* What to do:
Print, word for word, the portion of the passage on Kejriwal below that begins with the words containing "Kejriwal plainly requested" and ends with "like other speakers.".

* Extract:

Kejriwal, who had been working with activist lawyer Prashant Bhushan and former police officer Kiran Bedi, sensed an opportunity to build a major anti-graft movement when the government first hinted about its preparation of a draft bill to set-up a lokpal towards the end of 2010. Nobody took notice when Kejriwal contacted veteran activist Anna Hazare to lead, but he was convinced that he had made the right choice. “Anna ji wrote numerous letters to the PM and Sonia Gandhi between November 2010 and March 2011, but there was no response. It was only after he announced that he will sit on an indefinite fast, that the government woke up,” says Kejriwal.
Top UPA ministers who interacted with Team Anna for months last year, found Kejriwal argumentative and inflexible. “Even in the joint drafting committee meetings for the lokpal bill... Kejriwal persisted with his view and was at times, unreasonable,” said a minister who was part of the deliberations. He rubbed many people, including civil society, the wrong way but did not regret any of his moves.
Kejriwal plainly requested Baba Ramdev to ask RSS leader Ram Madhav to leave the stage during Hazare’s first fast at Jantar Mantar last April. Ramdev did not oblige and the rest is history. Some colleagues were ready for Ramdev to share the stage when Hazare fasted at Ramlila Ground in August 2011, but Kejriwal insisted that the yoga guru speak from a step below like other speakers.
He even turned down spiritual guru Sri Sri Ravi Shankar’s offer to take the team to top opposition leaders when Hazare’s health was worsening and talks with the government were failing. Kejriwal told him that more than the opposition, they needed to convince the government. Colleagues who quit the team, particularly after the decision to campaign against Congress in the Hisar Lok Sabha byelection last October, accused Kejriwal of being “intolerant and dictatorial.” Water conservation activist Rajinder Singh and Gandhian PV Rajagopal, both of whom left after the Hisar controversy not wanting to be part of a political move, blamed Kejriwal for targeting Congress.
He, however, defended his decision, and colleagues say the ability to convince through forceful arguments is one of Kejriwal’s biggest strengths. When the team was demoralised after the failed Mumbai protest in December, Kejriwal said it was time for something new. Other members were looking for excuses. But he just said the “movement was at crossroads and required a new direction.”

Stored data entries

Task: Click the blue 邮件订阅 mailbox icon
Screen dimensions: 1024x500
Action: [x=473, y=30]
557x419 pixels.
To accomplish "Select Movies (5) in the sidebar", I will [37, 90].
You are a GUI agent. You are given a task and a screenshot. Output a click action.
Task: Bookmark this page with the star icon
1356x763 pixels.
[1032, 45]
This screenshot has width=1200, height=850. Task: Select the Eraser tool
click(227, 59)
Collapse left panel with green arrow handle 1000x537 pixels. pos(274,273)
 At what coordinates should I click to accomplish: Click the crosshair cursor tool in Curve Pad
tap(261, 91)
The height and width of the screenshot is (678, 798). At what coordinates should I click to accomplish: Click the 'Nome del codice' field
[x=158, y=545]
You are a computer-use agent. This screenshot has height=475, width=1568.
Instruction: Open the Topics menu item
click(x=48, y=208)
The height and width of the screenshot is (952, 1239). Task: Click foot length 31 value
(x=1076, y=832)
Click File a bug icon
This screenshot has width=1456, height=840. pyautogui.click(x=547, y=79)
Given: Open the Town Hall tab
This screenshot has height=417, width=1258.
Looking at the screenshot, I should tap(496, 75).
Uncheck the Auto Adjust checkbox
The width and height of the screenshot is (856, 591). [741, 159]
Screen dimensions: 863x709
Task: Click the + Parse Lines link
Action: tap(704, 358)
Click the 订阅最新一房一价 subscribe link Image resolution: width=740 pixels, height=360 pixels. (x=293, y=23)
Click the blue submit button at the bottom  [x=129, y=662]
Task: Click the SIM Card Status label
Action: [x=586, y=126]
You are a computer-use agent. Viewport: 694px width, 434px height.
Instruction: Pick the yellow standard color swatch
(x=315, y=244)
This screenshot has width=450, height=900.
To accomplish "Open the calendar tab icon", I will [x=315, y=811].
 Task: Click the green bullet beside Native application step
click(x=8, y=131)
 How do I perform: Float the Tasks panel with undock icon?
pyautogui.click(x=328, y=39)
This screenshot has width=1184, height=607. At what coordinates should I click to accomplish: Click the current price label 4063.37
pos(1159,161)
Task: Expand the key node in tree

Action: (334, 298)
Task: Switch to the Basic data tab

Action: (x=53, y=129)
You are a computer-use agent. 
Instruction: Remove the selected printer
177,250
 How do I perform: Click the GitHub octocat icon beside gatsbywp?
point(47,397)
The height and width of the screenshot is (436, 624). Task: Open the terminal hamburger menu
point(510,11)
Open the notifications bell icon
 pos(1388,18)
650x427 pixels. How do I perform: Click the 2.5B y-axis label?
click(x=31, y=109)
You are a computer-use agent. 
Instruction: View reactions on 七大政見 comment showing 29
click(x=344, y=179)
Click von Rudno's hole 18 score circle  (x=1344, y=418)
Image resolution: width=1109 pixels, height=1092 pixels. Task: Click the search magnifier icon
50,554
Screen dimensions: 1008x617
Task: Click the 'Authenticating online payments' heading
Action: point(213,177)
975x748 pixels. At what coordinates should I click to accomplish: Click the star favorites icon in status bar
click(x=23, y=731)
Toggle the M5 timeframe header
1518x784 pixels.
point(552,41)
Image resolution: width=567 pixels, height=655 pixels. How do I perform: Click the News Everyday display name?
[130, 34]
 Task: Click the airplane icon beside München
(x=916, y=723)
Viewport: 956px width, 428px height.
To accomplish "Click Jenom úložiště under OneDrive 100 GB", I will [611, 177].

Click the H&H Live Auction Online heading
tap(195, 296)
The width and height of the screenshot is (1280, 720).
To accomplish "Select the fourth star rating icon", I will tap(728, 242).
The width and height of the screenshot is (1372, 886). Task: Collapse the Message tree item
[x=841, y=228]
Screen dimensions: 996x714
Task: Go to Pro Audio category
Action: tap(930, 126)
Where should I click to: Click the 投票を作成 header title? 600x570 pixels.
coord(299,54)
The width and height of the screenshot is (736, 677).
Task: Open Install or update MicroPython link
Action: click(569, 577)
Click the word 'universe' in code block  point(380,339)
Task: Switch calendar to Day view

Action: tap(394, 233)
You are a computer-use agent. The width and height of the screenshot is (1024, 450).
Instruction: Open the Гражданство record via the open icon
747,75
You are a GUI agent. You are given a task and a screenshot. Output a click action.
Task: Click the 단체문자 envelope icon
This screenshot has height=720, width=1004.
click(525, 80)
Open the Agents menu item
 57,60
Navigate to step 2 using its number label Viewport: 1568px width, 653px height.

* Task solution:
Kejriwal plainly requested Baba Ramdev to ask RSS leader Ram Madhav to leave the stage during Hazare’s first fast at Jantar Mantar last April. Ramdev did not oblige and the rest is history. Some colleagues were ready for Ramdev to share the stage when Hazare fasted at Ramlila Ground in August 2011, but Kejriwal insisted that the yoga guru speak from a step below like other speakers.